Josh doesn’t think what he went through can be conflated with ‘cancel culture’ or ‘outrage culture’. He says it’s all too easy for people to call out the unfairness of public reaction, rather than take responsibility for what they did.
‘I think that I paid a dear price, but the right price, for my very public mistakes,’ says Josh.
‘It’s right that we speak up when someone makes a mistake. And the onus really is on the person who’s made that mistake to go; “I’ve really f***ed up, how can I make this better?”
‘This “cancel culture” thing is almost like a disavowal all of our individual responsibility. The issue is not that people are calling you out for your bulls***. The issue is that you’re galloping around the world like a d***head. That’s the issue.’
Josh is certain that he’s doing the work to put things right. Both for himself, and, more importantly, for the people he wants to help. He says that regaining the trust of his community is one of the biggest challenges for him.
‘I’m really interested in making sure that the people I’m here to serve trust me,’ he says. ‘And know they can rely on me to work in service of them and our collective liberation.
‘I do consider myself an activist. My activism is amplifying the voices of people who have historically been silenced.
‘I operate at the very specific intersection of queerness and blackness. That’s where I do my work. And that is who I’m doing this work for, so I’m not interested in what the people I’m not aiming to serve think or say.’
Josh says losing the support of the community he identifies so strongly with in the aftermath of getting fired was ’emotionally devastating’. He had spent years of his life devoting his career and personal life to be an active part of the queer community, and he felt like he lost it in a matter of hours.
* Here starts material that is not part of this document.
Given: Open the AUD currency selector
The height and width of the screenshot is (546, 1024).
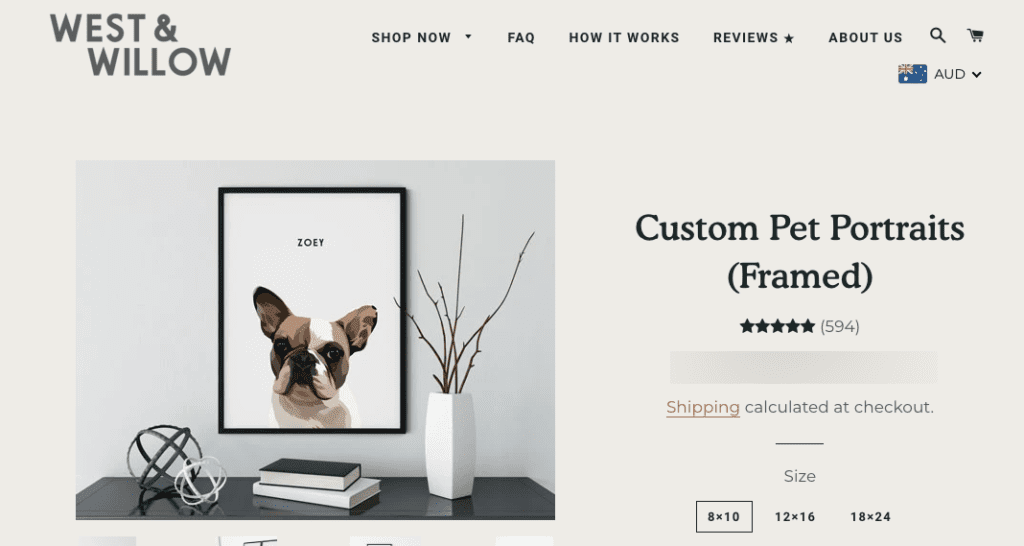Looking at the screenshot, I should pos(940,74).
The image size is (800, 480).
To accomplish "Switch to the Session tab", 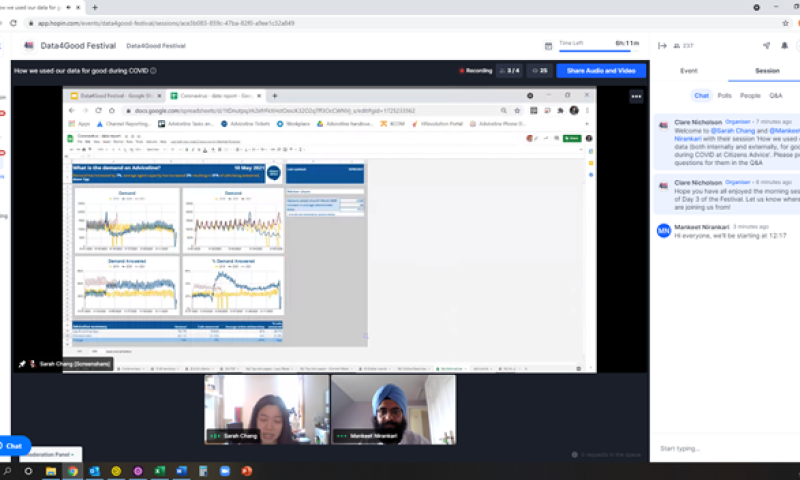I will coord(767,71).
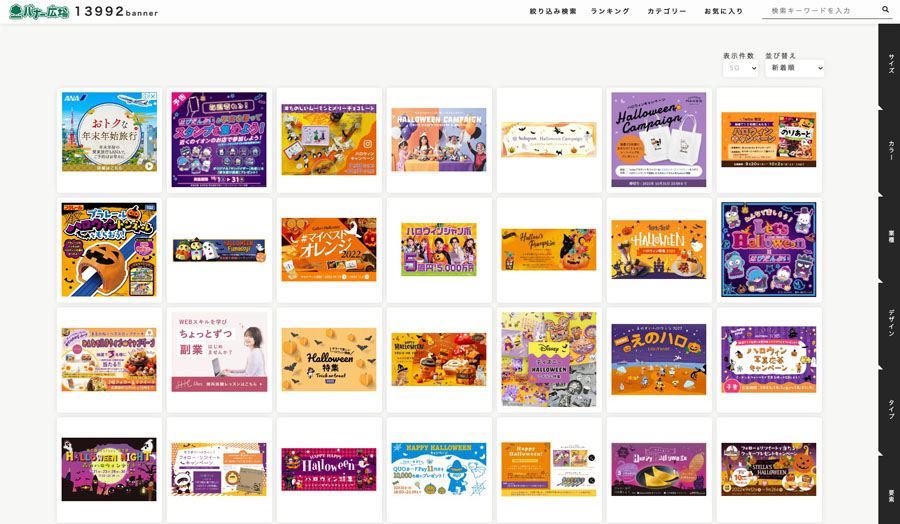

‘But in some ways, it kind of made it easier for me to focus,’ says Josh. ‘I was like, right, you’ve been knocked off a path, but your purpose is to serve people. What are you going to do now? Now what?’
Now what, was building a new platform to centre black queerness.
‘I’m speaking this into existence: Busy Being Black will be a multimedia platform for queer black voices and experiences,’ says Josh.’
But is it a consolation prize after losing a position at one of the most influential gay publications in media? Josh doesn’t see it that way. He says this podcast is a powerful amalgamation of ‘collective and collected wisdom’.
It means a lot to him because it was born out of struggle, and with the help of the people who were there for him during one of hardest times of his life.
‘I was surrounded by all these incredible queer black people who were admonishing me, saying; “you really f***ed up”, but were also holding me up at the same time, telling me I was gonna be okay, I was gonna get through this.
‘It was less about me and my very public mistakes, but rather about this remarkable wisdom that they were sharing with me. I just felt like people need to hear this.
‘There will be other people who have made really public mistakes, or private mistakes, that they regret, they will be searching for something. I thought; maybe I can take this experience that I’ve had and turn it into something useful, positive and good.’
What has Josh learned in the two years since his very public fall from grace? He says he has spent time looking inward and addressing the root causes of his behaviour.
He says he had a distinct lack of role models when he came out; he doesn’t say this as an excuse, but hopes it at least offers some explanation.
‘My idea of gay culture was very white. It was very acerbic and it was very mean,’ Josh tells us.
‘I think I learned growing up, as did many of my generation, that to survive being gay, you had to be this incredibly witty, sardonic, devastating person in order to protect yourself.
Josh says he never had any black, gay people that he could look to for inspiration, or guidance – and that is what he is hoping to change for the next generation.
‘As I’ve come into my own, had various awakenings about my queerness and my blackness, and the very particular intersection of both, I think it has been so important for me to make public, some of my own learning, mistakes, failures, hopes and dreams, so young brown boys don’t feel so excluded or lost.’